DATA:

____________

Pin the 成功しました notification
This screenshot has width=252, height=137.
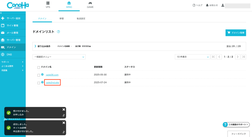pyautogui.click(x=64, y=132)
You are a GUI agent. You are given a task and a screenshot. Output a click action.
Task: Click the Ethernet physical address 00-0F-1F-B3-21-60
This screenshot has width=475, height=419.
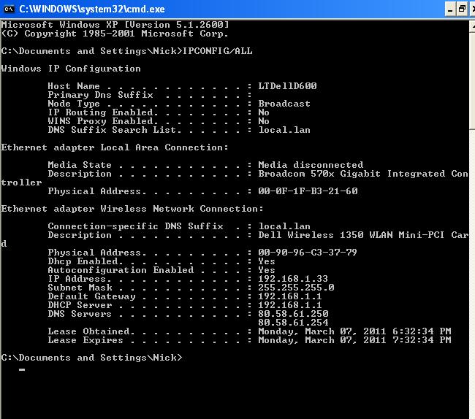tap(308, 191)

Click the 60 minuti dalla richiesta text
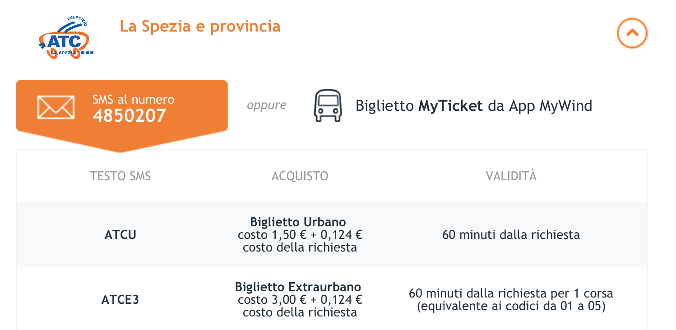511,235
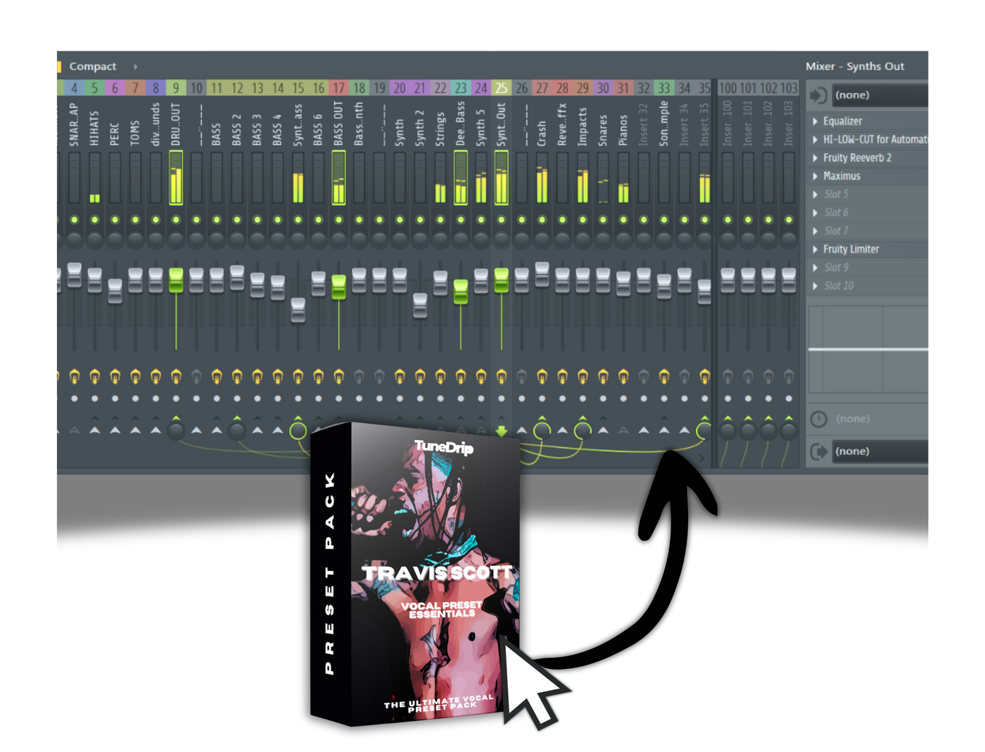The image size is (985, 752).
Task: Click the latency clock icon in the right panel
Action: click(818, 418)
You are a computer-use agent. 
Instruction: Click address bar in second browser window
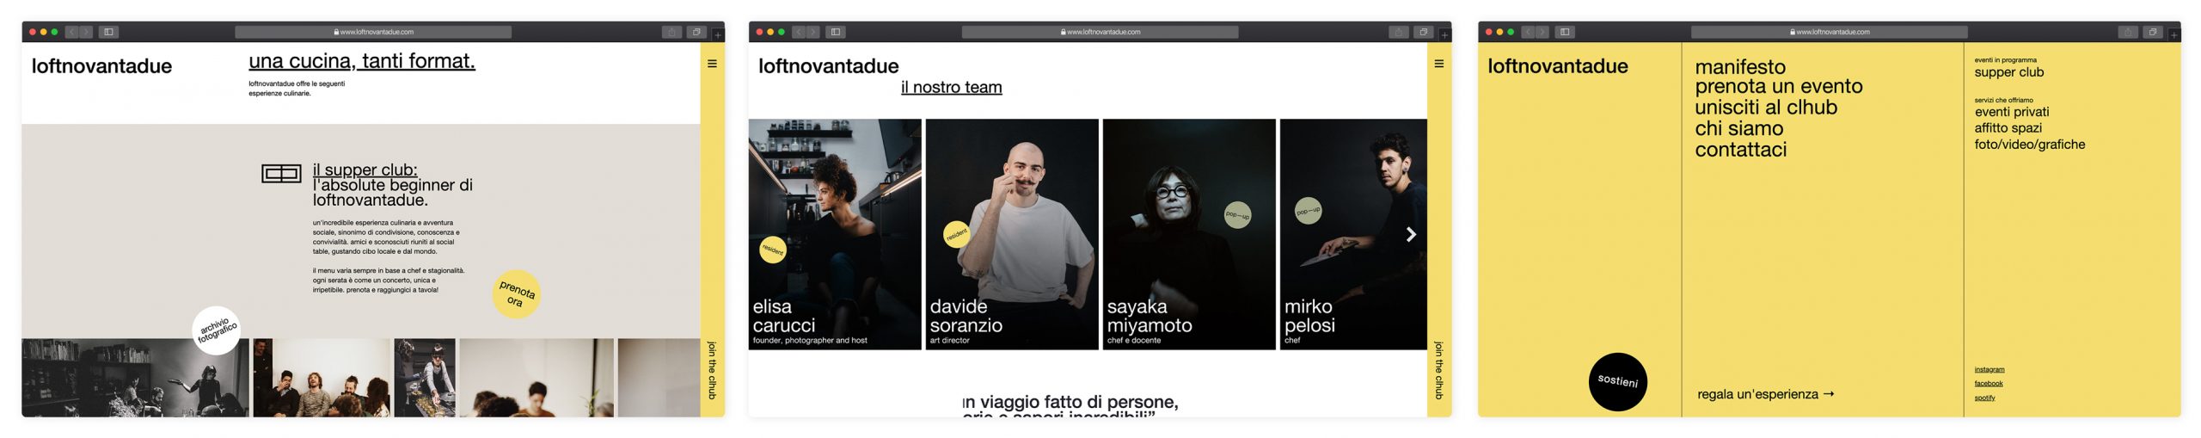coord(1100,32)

____________

Copy every record verbatim while leaving each picture out.

Pin the 成功しました notification
This screenshot has width=252, height=137.
pyautogui.click(x=64, y=132)
You are a GUI agent. You are given a task and a screenshot. Output a click action.
Task: Click the Ethernet physical address 00-0F-1F-B3-21-60
This screenshot has width=475, height=419.
tap(308, 191)

Click the 60 minuti dalla richiesta text
511,235
The image size is (985, 752).
Task: Click the latency clock icon in the right panel
Action: click(818, 418)
You are a computer-use agent. 
Instruction: Click address bar in second browser window
coord(1100,32)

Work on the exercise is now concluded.